Ceci met le feu, vous pouvez le penser, aux mille kilogrammes de poudre qui sont dans la montagne. Mais comme il est absolument impossible de répondre ainsi qu'il conviendrait à de pareilles exclamations, et de faire sauter… la montagne, la condensation des gaz s'opère, et il ne reste au fond du fourneau qu'un peu d' eau insipide .

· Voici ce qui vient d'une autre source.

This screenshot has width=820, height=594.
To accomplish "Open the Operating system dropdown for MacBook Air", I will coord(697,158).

Ou bien: «Hélas! monsieur, je n'ai donc pas la première médaille?.. Il est donc vrai? une pareille iniquité a pu être accomplie?.. Mais on reviendra là-dessus, et j'ose vous demander votre voix, votre énergique intervention!.. Vous me refusez?.. Oh! c'est incroyable! Mes pianos n'ont pourtant pas démérité; je fais toujours d'excellents pianos qui peuvent soutenir la lutte avec tous les pianos. Ce n'est pas un musicien tel que vous, monsieur, qui pourrait s'abuser à cet égard… Je suis ruiné, monsieur… Monsieur, je vous en supplie, accordez-moi votre voix… Oh! mais, c'est affreux! Monsieur, je vous en conjure… voyez mes larmes… je n'ai plus d'autre refuge que… la Seine… j'y cours… Ah! c'est de la férocité! je n'eusse jamais cru cela de vous… Mes pauvres enfants!..»

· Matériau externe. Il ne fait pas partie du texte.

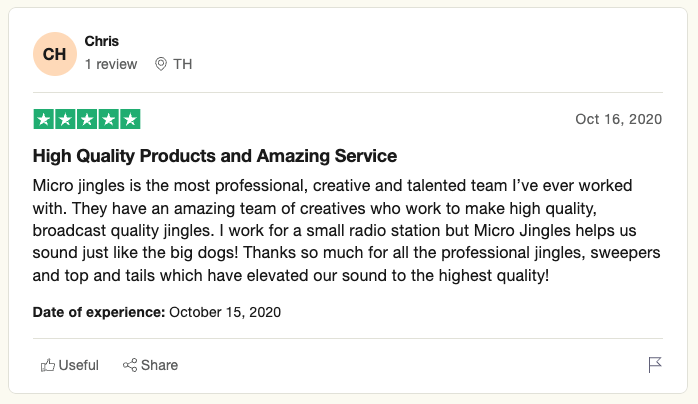This screenshot has width=698, height=404.
Task: Click the Micro jingles review body text
Action: pos(346,230)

On ne peut encore rien faire sauter.

Eau de mélisse!

Ou bien: «J'arrive d'Allemagne, et l'on y rit beaucoup de votre jury. Comment! ce n'est pas le premier facteur de pianos qui est le premier? il serait donc devenu le second? il aurait donc démérité? Cela a-t-il le sens commun? et le second serait devenu le premier? A-t-on jamais vu rien de semblable? Vous allez recommencer tout cela, je l'espère, pour vous au moins. Certainement je ne connais pas ce merveilleux piano que vous avez couronné; je ne l'ai ni vu ni entendu; mais c'est égal, une telle décision vous couvre tous de ridicule.»

Eau de Cologne!

Ou bien: «Je viens, monsieur, pour une petite affaire… une affaire. C'est par erreur, sans doute, que les pianos de ma maison ont été déclassés; car tout le monde sait que ma maison n'a pas démérité. L'opinion publique a déjà fait justice de cette… erreur, et vous allez recommencer l'examen des pianos. Or, pour qu'il n'y ait pas de nouvelle bévue commise, je prends la liberté d'éclairer messieurs les membres du jury sur la force de ma maison. Je fais de nombreuses et importantes affaires… et ni mes associés ni moi nous ne regardons à… des… sacrifices… nécessaires dans certaines… circonstances… Il n'y a qu'à bien comprendre…» A un certain froncement de sourcils du juré, l'homme d'affaires voit qu'on ne… comprend pas et se retire.

Eau-de-vie camphrée!

Ou bien: «Monsieur, je viens…

« – Vous venez pour vos pianos?

« – Sans doute, monsieur.

« – Votre maison n'a pas démérité, n'est-ce pas? Nous allons recommencer l'examen; il vous faut la première médaille?

« – Certes, Monsieur!

« – Feux et tonnerres!..»

Le juré quitte son salon, et ferme violemment une porte derrière lui, en en faisant sauter la serrure.